How to Configure StopWords
About StopWords
"Stop words" are the words in any language which do not add meaning to a sentence, and therefore can safely be ignored without sacrificing the meaning of the sentence.
Typically, these are some of the most common, short function words, such as:
- the
- is
- at
- which
- and
- on
etc.
In SmartHub, the list of stop words is used when processing query text to obtain the keywords that will be highlighted in the SmartPreviews document viewer.
Because any group of words can be chosen as stop words for a given purpose, the user can configure the list of stop words as they desire.
How to Configure StopWords
StopWords lists can be found under <SmartHubFolder>\LanguageDetails\StopWords.

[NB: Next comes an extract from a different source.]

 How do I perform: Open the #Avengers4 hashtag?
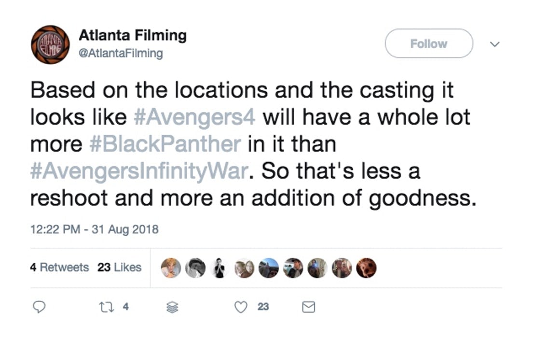(x=195, y=117)

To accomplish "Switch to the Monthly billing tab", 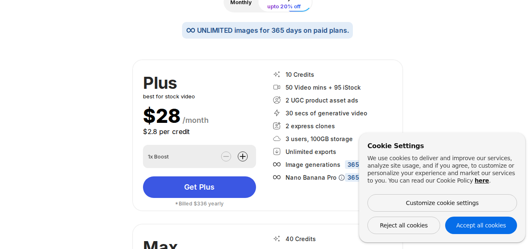I will pyautogui.click(x=241, y=2).
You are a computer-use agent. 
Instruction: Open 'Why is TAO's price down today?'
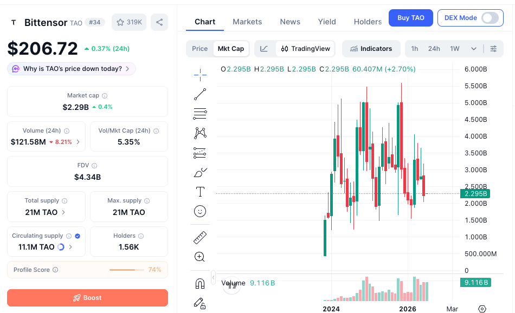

- For each language that has stop words, there must be a .txt file named with the language code that corresponds to the language.
- For example:
- en-US.txt for English
- fr-FR.txt for French
- de-DE.txt for German
and so on.
- For example:
By default, in the StopWords folder, the en-US.txt file contains the stop words list for the English language:
i me my myself we our ours ourselves you your yours yourself yourselves he him his himself she her hers herself it its itself they them their theirs themselves what which who whom this that these those am is are was were be been being have has had having do does did doing a an the and but if or because as until while of at by for with about against between into through during before after above below to from up down in out on off over under again further then once here there when where why how all any both each few more most other some such no nor not only own same so than too very s t can will just don should now
How to Modify StopWords Files
The default files are overwritten every time SmartHub is updated, therefore if you want to modify them, take the following steps:
- Create a copy of the file.
- Rename it to <language-code>.custom.txt
- Modify the new file.
Example
For example, to add or remove stop words for the English language:
- Copy the file en-US.txt.
- Rename the file to en-US.custom.txt
- Modify the file as you desire.
StopWords are cached for 24 hours, therefore every time you modify the StopWords files you have to perform an iisreset.